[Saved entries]
+ + + +
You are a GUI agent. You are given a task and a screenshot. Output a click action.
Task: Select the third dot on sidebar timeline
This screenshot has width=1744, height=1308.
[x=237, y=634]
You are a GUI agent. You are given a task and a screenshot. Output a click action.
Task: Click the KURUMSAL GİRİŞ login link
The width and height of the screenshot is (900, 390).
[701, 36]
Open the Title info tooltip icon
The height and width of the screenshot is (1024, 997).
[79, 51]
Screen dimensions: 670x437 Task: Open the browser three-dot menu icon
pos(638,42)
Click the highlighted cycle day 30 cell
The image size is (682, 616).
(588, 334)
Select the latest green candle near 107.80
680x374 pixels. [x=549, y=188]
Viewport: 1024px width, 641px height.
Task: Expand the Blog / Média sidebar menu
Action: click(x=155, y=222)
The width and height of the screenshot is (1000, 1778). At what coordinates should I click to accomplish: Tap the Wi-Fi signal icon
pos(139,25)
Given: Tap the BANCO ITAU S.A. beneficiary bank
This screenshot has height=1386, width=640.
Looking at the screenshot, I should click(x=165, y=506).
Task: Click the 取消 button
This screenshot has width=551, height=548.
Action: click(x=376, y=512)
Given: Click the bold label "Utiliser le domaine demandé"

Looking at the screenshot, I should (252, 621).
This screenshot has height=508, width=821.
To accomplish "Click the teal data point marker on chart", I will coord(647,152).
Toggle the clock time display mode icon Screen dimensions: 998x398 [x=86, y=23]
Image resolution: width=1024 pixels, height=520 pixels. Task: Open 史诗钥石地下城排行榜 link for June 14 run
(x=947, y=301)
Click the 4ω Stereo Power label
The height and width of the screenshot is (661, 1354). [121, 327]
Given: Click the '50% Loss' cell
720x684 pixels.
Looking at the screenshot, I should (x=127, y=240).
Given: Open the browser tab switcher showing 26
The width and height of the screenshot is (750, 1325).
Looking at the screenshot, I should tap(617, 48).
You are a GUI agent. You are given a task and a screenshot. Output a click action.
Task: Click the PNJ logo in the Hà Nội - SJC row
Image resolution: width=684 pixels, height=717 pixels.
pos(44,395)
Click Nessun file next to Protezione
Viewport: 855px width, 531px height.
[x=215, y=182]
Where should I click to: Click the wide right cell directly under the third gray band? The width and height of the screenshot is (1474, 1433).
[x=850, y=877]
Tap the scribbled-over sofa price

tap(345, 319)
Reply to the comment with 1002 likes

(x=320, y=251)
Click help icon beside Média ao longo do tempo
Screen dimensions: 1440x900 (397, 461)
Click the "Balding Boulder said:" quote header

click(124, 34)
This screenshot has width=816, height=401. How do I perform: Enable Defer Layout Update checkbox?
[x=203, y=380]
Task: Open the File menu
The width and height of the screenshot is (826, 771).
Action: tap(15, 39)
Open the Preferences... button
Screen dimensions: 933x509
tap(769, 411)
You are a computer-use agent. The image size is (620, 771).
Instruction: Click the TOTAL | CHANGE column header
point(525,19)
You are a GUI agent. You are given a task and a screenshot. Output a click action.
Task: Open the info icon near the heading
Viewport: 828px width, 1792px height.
+ + + +
*Your goal*:
Would you retype the lines above from the one with "Select the latest green candle near 107.80" down to the one with "Task: Click the PNJ", word for word, both ends included and no other lines?

*Exercise result*:
Select the latest green candle near 107.80
680x374 pixels. [x=549, y=188]
Viewport: 1024px width, 641px height.
Task: Expand the Blog / Média sidebar menu
Action: click(x=155, y=222)
The width and height of the screenshot is (1000, 1778). At what coordinates should I click to accomplish: Tap the Wi-Fi signal icon
pos(139,25)
Given: Tap the BANCO ITAU S.A. beneficiary bank
This screenshot has height=1386, width=640.
Looking at the screenshot, I should click(x=165, y=506).
Task: Click the 取消 button
This screenshot has width=551, height=548.
Action: click(x=376, y=512)
Given: Click the bold label "Utiliser le domaine demandé"

Looking at the screenshot, I should (252, 621).
This screenshot has height=508, width=821.
To accomplish "Click the teal data point marker on chart", I will coord(647,152).
Toggle the clock time display mode icon Screen dimensions: 998x398 [x=86, y=23]
Image resolution: width=1024 pixels, height=520 pixels. Task: Open 史诗钥石地下城排行榜 link for June 14 run
(x=947, y=301)
Click the 4ω Stereo Power label
The height and width of the screenshot is (661, 1354). [121, 327]
Given: Click the '50% Loss' cell
720x684 pixels.
Looking at the screenshot, I should (x=127, y=240).
Given: Open the browser tab switcher showing 26
The width and height of the screenshot is (750, 1325).
Looking at the screenshot, I should tap(617, 48).
You are a GUI agent. You are given a task and a screenshot. Output a click action.
Task: Click the PNJ logo in the Hà Nội - SJC row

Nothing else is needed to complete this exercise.